(Input records):
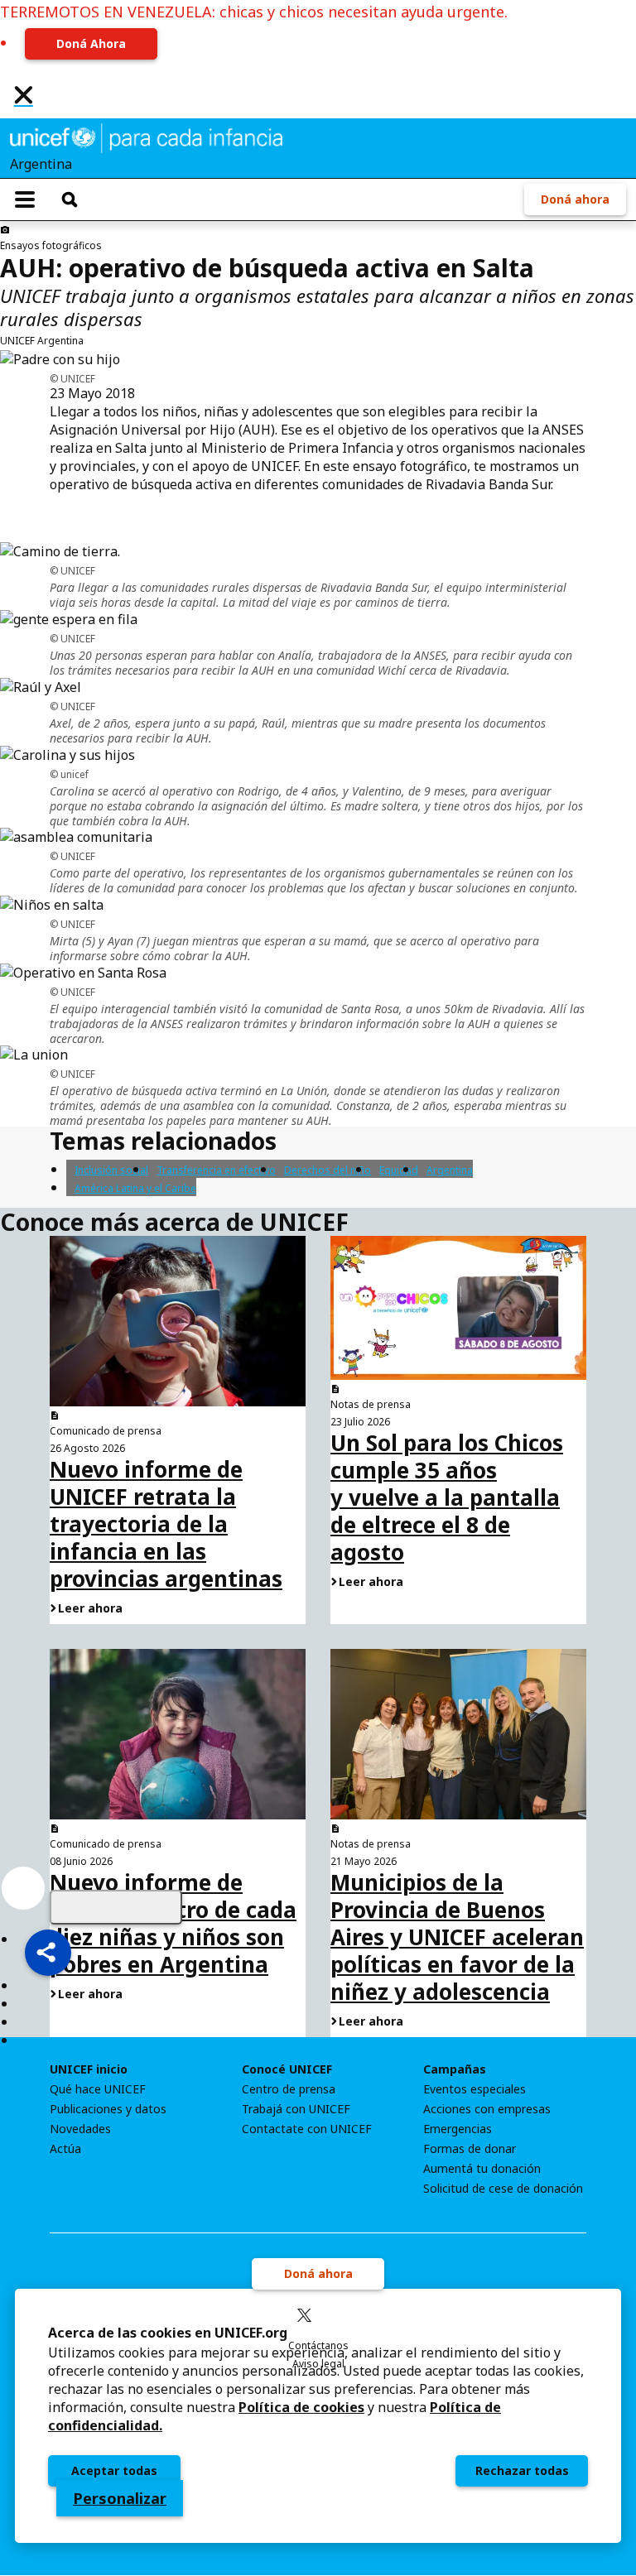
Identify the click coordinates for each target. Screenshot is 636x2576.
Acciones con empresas (487, 2109)
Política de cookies (301, 2407)
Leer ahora (90, 1608)
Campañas (454, 2069)
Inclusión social (111, 1170)
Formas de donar (469, 2148)
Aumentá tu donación (482, 2168)
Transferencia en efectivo (216, 1170)
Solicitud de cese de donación (503, 2188)
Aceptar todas (114, 2470)
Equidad (398, 1170)
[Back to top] (116, 1907)
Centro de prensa (288, 2089)
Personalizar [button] (119, 2498)
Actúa (65, 2148)
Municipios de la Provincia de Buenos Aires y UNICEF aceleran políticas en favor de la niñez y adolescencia (457, 1936)
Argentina (449, 1170)
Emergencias (457, 2129)
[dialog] (318, 2416)
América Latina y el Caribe (135, 1188)
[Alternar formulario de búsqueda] (69, 199)
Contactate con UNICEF (307, 2129)
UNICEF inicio (89, 2069)
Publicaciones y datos (108, 2109)
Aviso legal (318, 2364)
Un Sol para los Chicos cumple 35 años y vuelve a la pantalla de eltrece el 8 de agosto (446, 1497)
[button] (48, 1953)
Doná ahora (575, 199)
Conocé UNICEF (287, 2069)
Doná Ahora (91, 43)
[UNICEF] (146, 137)
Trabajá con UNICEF (296, 2109)
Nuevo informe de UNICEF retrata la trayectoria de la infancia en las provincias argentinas (166, 1523)
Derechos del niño (327, 1170)
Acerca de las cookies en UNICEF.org (167, 2333)
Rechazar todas (522, 2470)
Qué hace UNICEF (98, 2089)
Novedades (80, 2129)
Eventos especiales (474, 2089)
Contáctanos (318, 2345)
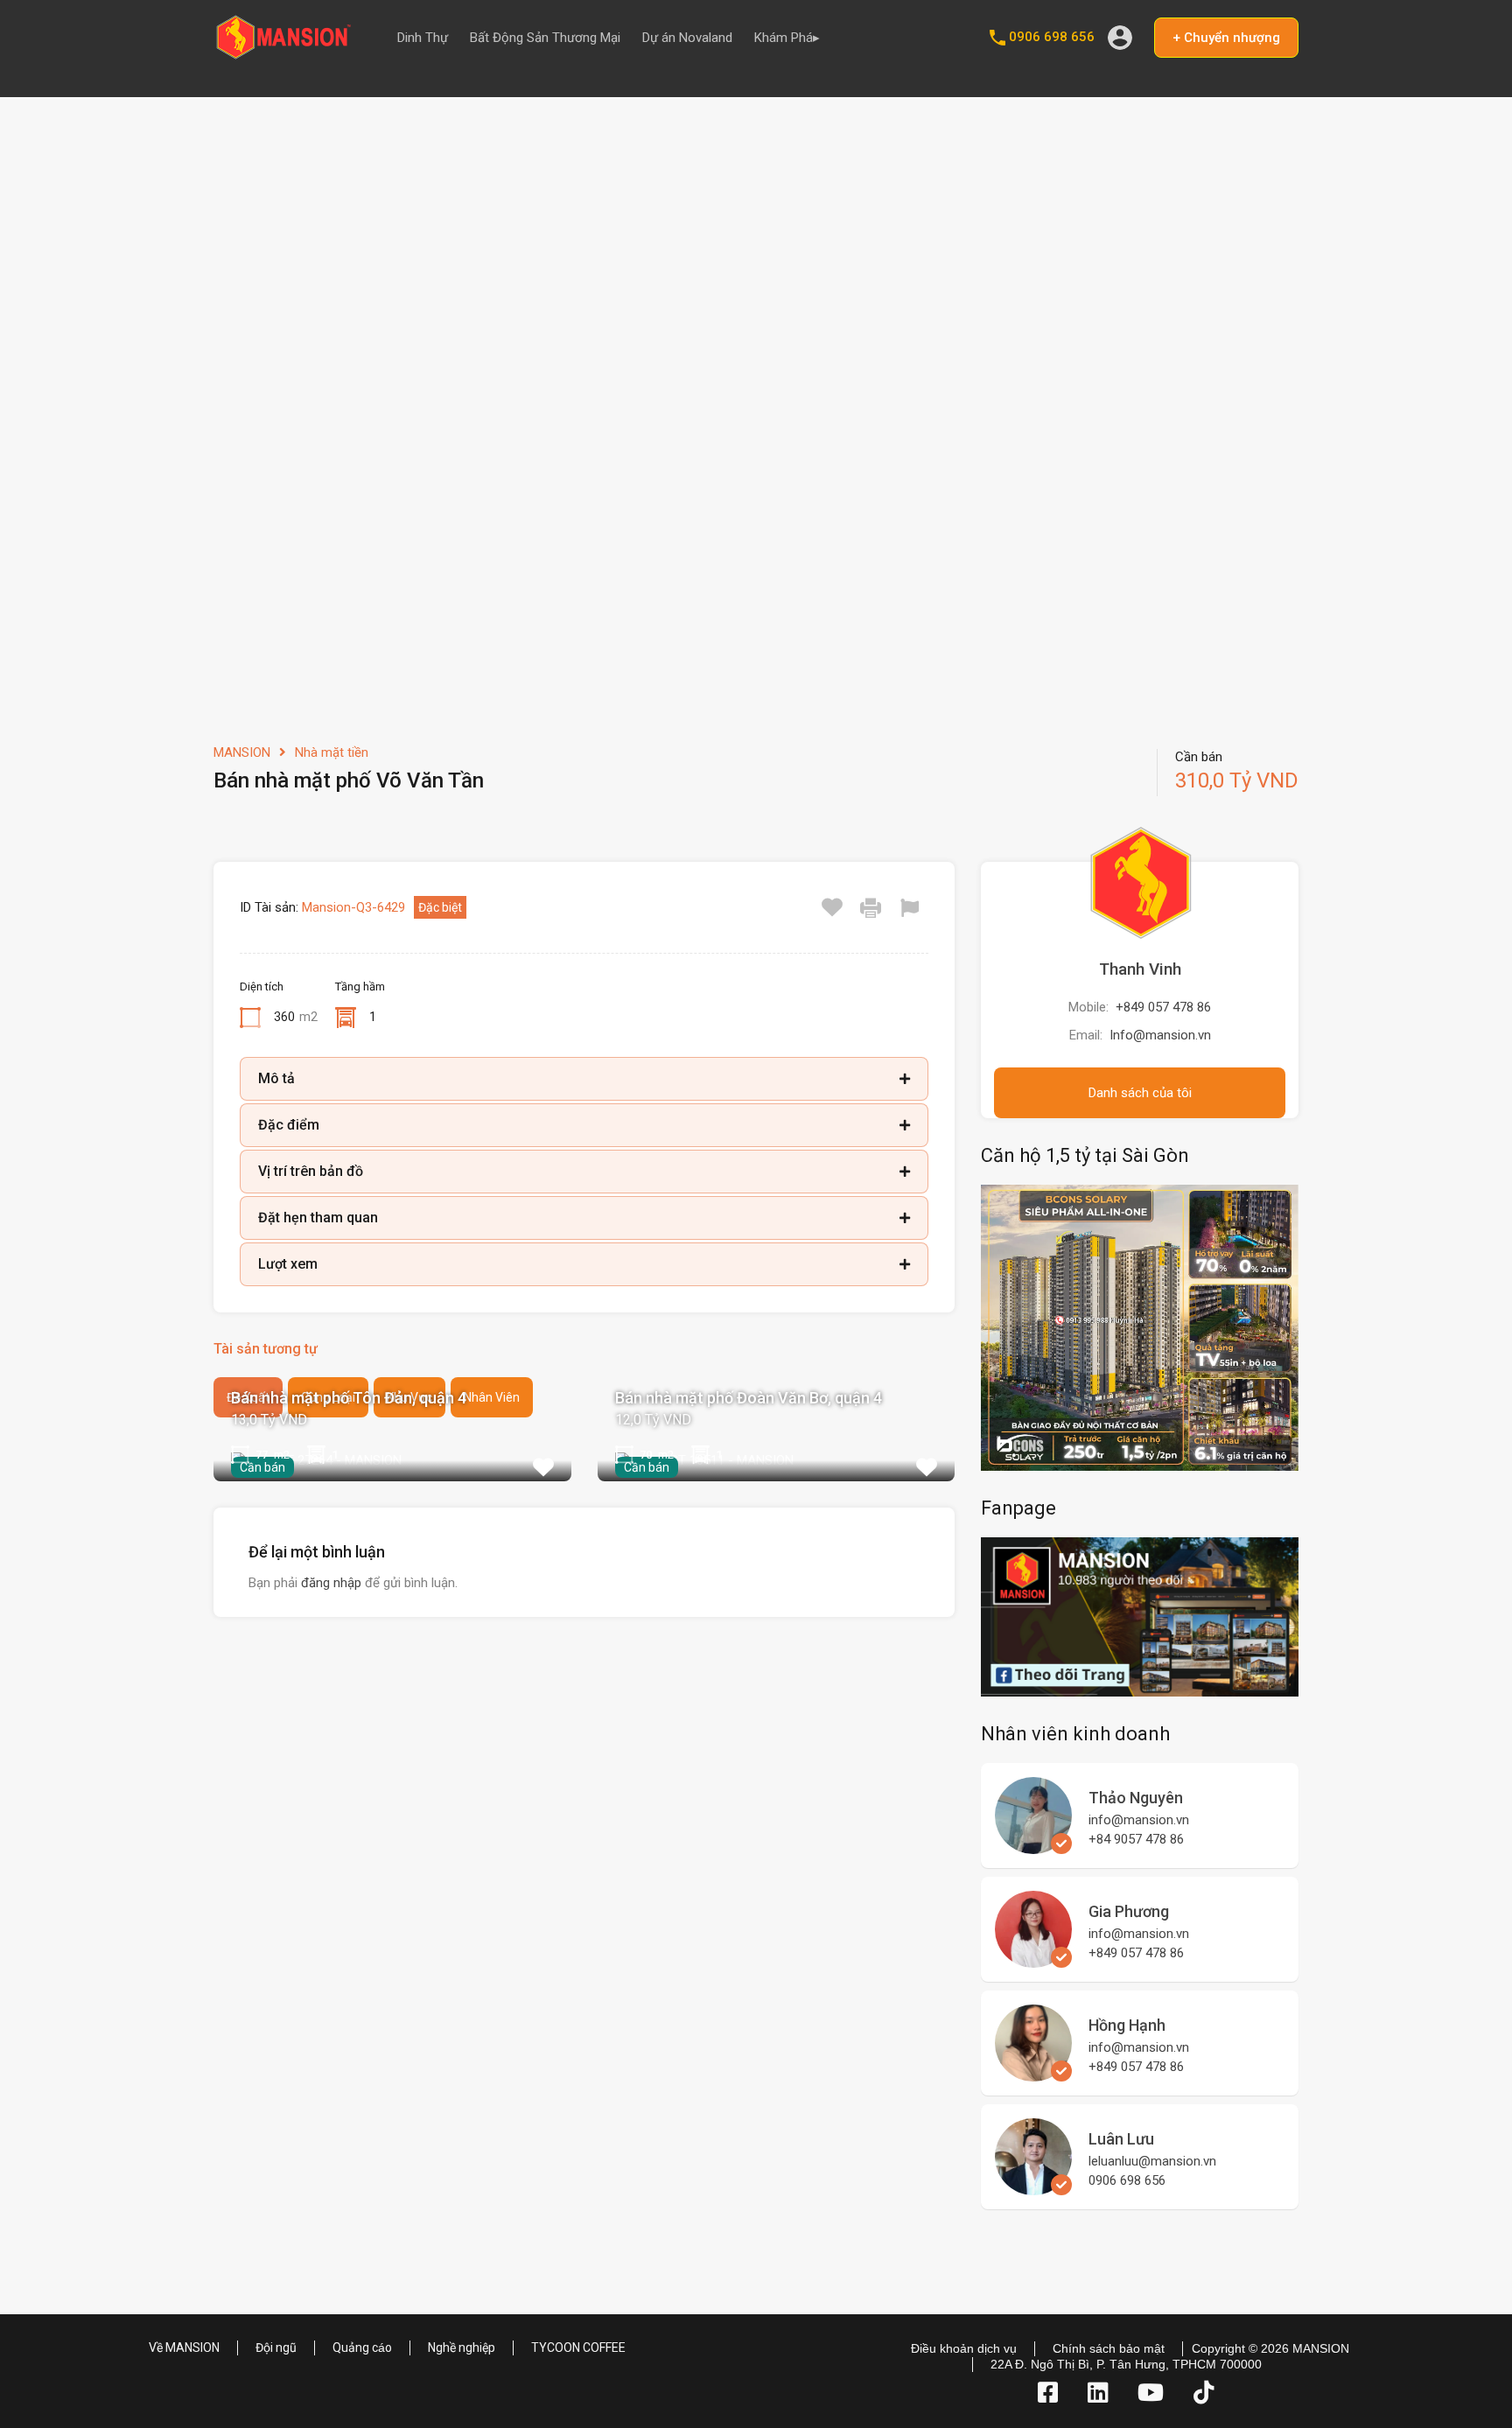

(Task): Where a line in the listing above contains "cookies", copy that line.

(Completed exercise):
Política de cookies (301, 2407)
Acerca de las cookies en UNICEF.org (167, 2333)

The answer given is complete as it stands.